To: cryptography@c2.net
In-Reply-To: Your message of "Mon, 13 Apr 1998 17:55:49 -0700 (PDT)"
	<199804140055.RAA01864@servo.qualcomm.com>
Date: Thu, 30 Apr 1998 11:17:09 +0200
From: Harald Hanche-Olsen <hanche@math.ntnu.no>

- Phil Karn <karn@qualcomm.com>:

| >> The SDA cautions that no practical over-the-air attack is known
| >> yet but that one should not be ruled out.
| 
| 
| >Ok, so which is it?
| 
| The latter. I am not intimately familiar with the details of GSM
| over-the-air authentication, but I suspect it is indeed possible to
| conduct this attack over the air. The bottleneck is apparently the
| SIM card, so it wouldn't take much longer to do it over the air. But
| I'll defer to the experts who actually worked on the problem.

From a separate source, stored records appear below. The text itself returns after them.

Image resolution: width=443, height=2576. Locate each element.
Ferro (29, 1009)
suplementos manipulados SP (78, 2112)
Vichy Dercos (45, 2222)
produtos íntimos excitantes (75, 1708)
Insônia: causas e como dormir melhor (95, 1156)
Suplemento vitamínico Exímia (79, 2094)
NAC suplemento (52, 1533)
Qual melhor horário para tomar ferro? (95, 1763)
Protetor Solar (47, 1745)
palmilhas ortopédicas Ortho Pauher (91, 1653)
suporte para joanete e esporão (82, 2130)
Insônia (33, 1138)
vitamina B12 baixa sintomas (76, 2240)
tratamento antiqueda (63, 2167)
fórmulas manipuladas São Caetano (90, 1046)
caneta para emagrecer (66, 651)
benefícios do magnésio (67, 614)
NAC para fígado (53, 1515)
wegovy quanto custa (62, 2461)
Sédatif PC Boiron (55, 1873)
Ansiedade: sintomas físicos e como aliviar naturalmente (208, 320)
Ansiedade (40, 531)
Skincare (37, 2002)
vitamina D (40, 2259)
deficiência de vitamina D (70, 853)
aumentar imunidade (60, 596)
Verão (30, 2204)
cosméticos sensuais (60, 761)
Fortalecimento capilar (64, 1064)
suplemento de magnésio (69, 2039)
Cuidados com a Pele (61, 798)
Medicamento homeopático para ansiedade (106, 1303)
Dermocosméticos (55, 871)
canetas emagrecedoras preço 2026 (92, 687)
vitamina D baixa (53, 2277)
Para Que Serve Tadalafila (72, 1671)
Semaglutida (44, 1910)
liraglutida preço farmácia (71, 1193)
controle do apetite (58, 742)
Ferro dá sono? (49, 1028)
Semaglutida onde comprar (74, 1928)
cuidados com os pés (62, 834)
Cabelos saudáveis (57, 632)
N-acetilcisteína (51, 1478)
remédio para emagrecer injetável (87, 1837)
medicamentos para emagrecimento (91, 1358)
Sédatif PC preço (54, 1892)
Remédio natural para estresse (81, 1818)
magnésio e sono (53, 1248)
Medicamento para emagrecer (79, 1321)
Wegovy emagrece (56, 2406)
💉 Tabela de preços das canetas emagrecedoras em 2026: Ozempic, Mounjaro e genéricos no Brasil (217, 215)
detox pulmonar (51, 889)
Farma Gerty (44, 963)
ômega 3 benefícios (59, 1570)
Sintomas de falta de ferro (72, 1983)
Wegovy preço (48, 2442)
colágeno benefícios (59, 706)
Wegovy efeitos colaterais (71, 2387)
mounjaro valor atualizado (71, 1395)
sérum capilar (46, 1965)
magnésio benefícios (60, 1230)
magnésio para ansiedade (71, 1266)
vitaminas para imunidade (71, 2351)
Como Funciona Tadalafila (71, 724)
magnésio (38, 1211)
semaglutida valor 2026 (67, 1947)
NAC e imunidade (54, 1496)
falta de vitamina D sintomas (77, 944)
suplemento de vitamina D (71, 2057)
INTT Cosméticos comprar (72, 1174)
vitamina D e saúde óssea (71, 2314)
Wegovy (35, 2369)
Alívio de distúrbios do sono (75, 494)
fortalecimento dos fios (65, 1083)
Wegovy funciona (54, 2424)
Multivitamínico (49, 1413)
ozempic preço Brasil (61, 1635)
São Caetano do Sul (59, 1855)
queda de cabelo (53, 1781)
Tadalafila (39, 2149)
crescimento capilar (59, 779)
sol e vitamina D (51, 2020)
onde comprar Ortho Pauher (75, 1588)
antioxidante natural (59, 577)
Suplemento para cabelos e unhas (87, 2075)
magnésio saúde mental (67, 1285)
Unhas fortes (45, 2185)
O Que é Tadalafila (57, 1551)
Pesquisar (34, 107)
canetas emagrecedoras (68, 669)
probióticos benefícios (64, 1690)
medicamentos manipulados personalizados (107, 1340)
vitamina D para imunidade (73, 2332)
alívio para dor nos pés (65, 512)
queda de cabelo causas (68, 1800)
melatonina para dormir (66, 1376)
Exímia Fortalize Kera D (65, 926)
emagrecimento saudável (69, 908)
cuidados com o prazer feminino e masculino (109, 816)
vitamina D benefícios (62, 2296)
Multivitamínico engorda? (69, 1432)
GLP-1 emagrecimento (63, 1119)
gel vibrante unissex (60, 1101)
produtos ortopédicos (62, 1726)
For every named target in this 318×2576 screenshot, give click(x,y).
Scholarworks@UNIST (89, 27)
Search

One problem with over-the-air attacks on a GSM phone suddenly occured
to me:  Remember that the output of COMP128 is 96 bits, 32 of which
are called SRES (output of A3 algorithm) and 54 of which are called Kc
(output of A8 algorithm, after 10 zero bits are appended) and 10 of
which are thrown away (to make an attack on A5 easier?)

Now, only SRES is transmitted over the air back to the base station.
Kc, being the key used for A5 to encrypt the communication channel, is
obviously not transmitted.

Presumably, only getting 32 bits of the COMP128 output per round must
increase the difficulty of the cracking attempt, thereby requiring
more challenge-response pairs to make up for this.

Does anybody in the know care to comment?